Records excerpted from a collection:
★ ★ ★ ★ ★

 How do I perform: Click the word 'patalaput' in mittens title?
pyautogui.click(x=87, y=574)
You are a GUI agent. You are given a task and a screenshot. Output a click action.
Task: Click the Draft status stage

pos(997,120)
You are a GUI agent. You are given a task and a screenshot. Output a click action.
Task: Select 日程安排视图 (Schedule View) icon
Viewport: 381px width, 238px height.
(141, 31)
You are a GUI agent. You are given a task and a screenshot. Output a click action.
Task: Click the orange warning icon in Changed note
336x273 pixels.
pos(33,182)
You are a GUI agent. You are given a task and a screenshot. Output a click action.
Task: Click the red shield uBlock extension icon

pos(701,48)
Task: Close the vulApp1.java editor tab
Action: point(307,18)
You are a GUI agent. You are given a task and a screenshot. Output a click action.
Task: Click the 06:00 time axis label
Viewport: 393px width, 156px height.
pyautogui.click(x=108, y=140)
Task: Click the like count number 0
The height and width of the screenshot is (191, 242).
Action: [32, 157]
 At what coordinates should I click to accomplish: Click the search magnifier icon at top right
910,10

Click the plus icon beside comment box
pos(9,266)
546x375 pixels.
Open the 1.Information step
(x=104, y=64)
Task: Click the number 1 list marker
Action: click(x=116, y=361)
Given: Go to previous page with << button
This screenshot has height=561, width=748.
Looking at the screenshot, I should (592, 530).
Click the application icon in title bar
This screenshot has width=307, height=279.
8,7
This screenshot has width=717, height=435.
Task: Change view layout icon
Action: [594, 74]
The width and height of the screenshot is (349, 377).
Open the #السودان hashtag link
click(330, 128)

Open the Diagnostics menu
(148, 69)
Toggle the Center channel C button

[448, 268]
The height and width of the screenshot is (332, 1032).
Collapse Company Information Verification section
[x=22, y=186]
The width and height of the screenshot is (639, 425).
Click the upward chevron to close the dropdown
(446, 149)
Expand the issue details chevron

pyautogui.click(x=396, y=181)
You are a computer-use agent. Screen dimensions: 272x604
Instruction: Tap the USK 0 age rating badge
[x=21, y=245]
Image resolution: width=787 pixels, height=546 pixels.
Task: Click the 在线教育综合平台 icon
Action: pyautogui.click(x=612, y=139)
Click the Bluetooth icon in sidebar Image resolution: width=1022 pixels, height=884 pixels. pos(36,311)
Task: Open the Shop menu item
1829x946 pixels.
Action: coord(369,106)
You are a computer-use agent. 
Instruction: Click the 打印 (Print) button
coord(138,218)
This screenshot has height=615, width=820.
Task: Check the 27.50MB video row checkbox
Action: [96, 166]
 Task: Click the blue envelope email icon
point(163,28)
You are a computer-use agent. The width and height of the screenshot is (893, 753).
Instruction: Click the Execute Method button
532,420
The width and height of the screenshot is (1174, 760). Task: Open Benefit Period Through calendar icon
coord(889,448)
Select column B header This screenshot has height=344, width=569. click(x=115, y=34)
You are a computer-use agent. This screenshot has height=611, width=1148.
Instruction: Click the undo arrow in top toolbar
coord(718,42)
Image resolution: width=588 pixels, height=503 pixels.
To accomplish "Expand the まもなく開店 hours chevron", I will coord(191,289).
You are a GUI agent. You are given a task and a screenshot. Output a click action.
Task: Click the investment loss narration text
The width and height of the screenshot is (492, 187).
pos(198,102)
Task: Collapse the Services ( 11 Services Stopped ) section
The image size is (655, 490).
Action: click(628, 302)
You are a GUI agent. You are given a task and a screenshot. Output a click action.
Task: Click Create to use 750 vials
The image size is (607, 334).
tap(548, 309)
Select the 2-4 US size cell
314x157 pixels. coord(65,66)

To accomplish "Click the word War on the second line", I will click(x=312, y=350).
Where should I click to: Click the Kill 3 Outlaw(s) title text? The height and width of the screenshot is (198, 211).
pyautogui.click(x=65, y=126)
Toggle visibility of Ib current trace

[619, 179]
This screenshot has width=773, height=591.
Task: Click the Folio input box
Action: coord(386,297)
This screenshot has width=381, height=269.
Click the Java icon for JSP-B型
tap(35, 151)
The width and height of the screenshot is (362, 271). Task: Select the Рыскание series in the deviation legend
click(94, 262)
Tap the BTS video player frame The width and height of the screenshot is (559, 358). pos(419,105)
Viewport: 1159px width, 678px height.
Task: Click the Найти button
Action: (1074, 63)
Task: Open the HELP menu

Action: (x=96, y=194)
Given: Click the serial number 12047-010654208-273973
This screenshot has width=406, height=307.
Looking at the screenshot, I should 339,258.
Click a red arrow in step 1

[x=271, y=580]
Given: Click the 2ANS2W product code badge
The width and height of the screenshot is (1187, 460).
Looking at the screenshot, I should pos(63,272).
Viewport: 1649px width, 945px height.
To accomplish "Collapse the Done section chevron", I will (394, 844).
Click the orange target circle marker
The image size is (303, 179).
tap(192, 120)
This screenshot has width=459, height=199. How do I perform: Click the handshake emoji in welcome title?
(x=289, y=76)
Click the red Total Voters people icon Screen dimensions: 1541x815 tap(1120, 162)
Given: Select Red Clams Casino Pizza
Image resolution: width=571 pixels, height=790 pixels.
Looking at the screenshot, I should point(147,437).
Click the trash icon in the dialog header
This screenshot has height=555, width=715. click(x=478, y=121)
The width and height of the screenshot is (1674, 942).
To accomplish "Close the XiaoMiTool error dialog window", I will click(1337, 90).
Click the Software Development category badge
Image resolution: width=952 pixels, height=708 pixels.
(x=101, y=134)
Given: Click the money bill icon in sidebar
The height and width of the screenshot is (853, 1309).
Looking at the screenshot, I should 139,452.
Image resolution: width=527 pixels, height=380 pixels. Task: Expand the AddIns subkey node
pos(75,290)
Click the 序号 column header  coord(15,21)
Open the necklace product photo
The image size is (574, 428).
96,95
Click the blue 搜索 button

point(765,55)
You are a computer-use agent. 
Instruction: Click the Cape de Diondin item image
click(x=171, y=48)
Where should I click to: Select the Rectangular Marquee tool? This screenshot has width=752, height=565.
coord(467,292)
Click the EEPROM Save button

★ ★ ★ ★ ★

Work required: Return each line of the data above verbatim.

Reply:
 How do I perform: Click the word 'patalaput' in mittens title?
pyautogui.click(x=87, y=574)
You are a GUI agent. You are given a task and a screenshot. Output a click action.
Task: Click the Draft status stage

pos(997,120)
You are a GUI agent. You are given a task and a screenshot. Output a click action.
Task: Select 日程安排视图 (Schedule View) icon
Viewport: 381px width, 238px height.
(141, 31)
You are a GUI agent. You are given a task and a screenshot. Output a click action.
Task: Click the orange warning icon in Changed note
336x273 pixels.
pos(33,182)
You are a GUI agent. You are given a task and a screenshot. Output a click action.
Task: Click the red shield uBlock extension icon

pos(701,48)
Task: Close the vulApp1.java editor tab
Action: point(307,18)
You are a GUI agent. You are given a task and a screenshot. Output a click action.
Task: Click the 06:00 time axis label
Viewport: 393px width, 156px height.
pyautogui.click(x=108, y=140)
Task: Click the like count number 0
The height and width of the screenshot is (191, 242).
Action: [32, 157]
 At what coordinates should I click to accomplish: Click the search magnifier icon at top right
910,10

Click the plus icon beside comment box
pos(9,266)
546x375 pixels.
Open the 1.Information step
(x=104, y=64)
Task: Click the number 1 list marker
Action: click(x=116, y=361)
Given: Go to previous page with << button
This screenshot has height=561, width=748.
Looking at the screenshot, I should (592, 530).
Click the application icon in title bar
This screenshot has width=307, height=279.
8,7
This screenshot has width=717, height=435.
Task: Change view layout icon
Action: [594, 74]
The width and height of the screenshot is (349, 377).
Open the #السودان hashtag link
click(330, 128)

Open the Diagnostics menu
(148, 69)
Toggle the Center channel C button

[448, 268]
The height and width of the screenshot is (332, 1032).
Collapse Company Information Verification section
[x=22, y=186]
The width and height of the screenshot is (639, 425).
Click the upward chevron to close the dropdown
(446, 149)
Expand the issue details chevron

pyautogui.click(x=396, y=181)
You are a computer-use agent. Screen dimensions: 272x604
Instruction: Tap the USK 0 age rating badge
[x=21, y=245]
Image resolution: width=787 pixels, height=546 pixels.
Task: Click the 在线教育综合平台 icon
Action: pyautogui.click(x=612, y=139)
Click the Bluetooth icon in sidebar Image resolution: width=1022 pixels, height=884 pixels. pos(36,311)
Task: Open the Shop menu item
1829x946 pixels.
Action: coord(369,106)
You are a computer-use agent. 
Instruction: Click the 打印 (Print) button
coord(138,218)
This screenshot has height=615, width=820.
Task: Check the 27.50MB video row checkbox
Action: [96, 166]
 Task: Click the blue envelope email icon
point(163,28)
You are a computer-use agent. The width and height of the screenshot is (893, 753).
Instruction: Click the Execute Method button
532,420
The width and height of the screenshot is (1174, 760). Task: Open Benefit Period Through calendar icon
coord(889,448)
Select column B header This screenshot has height=344, width=569. click(x=115, y=34)
You are a computer-use agent. This screenshot has height=611, width=1148.
Instruction: Click the undo arrow in top toolbar
coord(718,42)
Image resolution: width=588 pixels, height=503 pixels.
To accomplish "Expand the まもなく開店 hours chevron", I will coord(191,289).
You are a GUI agent. You are given a task and a screenshot. Output a click action.
Task: Click the investment loss narration text
The width and height of the screenshot is (492, 187).
pos(198,102)
Task: Collapse the Services ( 11 Services Stopped ) section
The image size is (655, 490).
Action: click(628, 302)
You are a GUI agent. You are given a task and a screenshot. Output a click action.
Task: Click Create to use 750 vials
The image size is (607, 334).
tap(548, 309)
Select the 2-4 US size cell
314x157 pixels. coord(65,66)

To accomplish "Click the word War on the second line", I will click(x=312, y=350).
Where should I click to: Click the Kill 3 Outlaw(s) title text? The height and width of the screenshot is (198, 211).
pyautogui.click(x=65, y=126)
Toggle visibility of Ib current trace

[619, 179]
This screenshot has width=773, height=591.
Task: Click the Folio input box
Action: coord(386,297)
This screenshot has width=381, height=269.
Click the Java icon for JSP-B型
tap(35, 151)
The width and height of the screenshot is (362, 271). Task: Select the Рыскание series in the deviation legend
click(94, 262)
Tap the BTS video player frame The width and height of the screenshot is (559, 358). pos(419,105)
Viewport: 1159px width, 678px height.
Task: Click the Найти button
Action: (1074, 63)
Task: Open the HELP menu

Action: (x=96, y=194)
Given: Click the serial number 12047-010654208-273973
This screenshot has width=406, height=307.
Looking at the screenshot, I should 339,258.
Click a red arrow in step 1

[x=271, y=580]
Given: Click the 2ANS2W product code badge
The width and height of the screenshot is (1187, 460).
Looking at the screenshot, I should pos(63,272).
Viewport: 1649px width, 945px height.
To accomplish "Collapse the Done section chevron", I will (394, 844).
Click the orange target circle marker
The image size is (303, 179).
tap(192, 120)
This screenshot has width=459, height=199. How do I perform: Click the handshake emoji in welcome title?
(x=289, y=76)
Click the red Total Voters people icon Screen dimensions: 1541x815 tap(1120, 162)
Given: Select Red Clams Casino Pizza
Image resolution: width=571 pixels, height=790 pixels.
Looking at the screenshot, I should point(147,437).
Click the trash icon in the dialog header
This screenshot has height=555, width=715. click(x=478, y=121)
The width and height of the screenshot is (1674, 942).
To accomplish "Close the XiaoMiTool error dialog window", I will click(1337, 90).
Click the Software Development category badge
Image resolution: width=952 pixels, height=708 pixels.
(x=101, y=134)
Given: Click the money bill icon in sidebar
The height and width of the screenshot is (853, 1309).
Looking at the screenshot, I should 139,452.
Image resolution: width=527 pixels, height=380 pixels. Task: Expand the AddIns subkey node
pos(75,290)
Click the 序号 column header  coord(15,21)
Open the necklace product photo
The image size is (574, 428).
96,95
Click the blue 搜索 button

point(765,55)
You are a computer-use agent. 
Instruction: Click the Cape de Diondin item image
click(x=171, y=48)
Where should I click to: Select the Rectangular Marquee tool? This screenshot has width=752, height=565.
coord(467,292)
Click the EEPROM Save button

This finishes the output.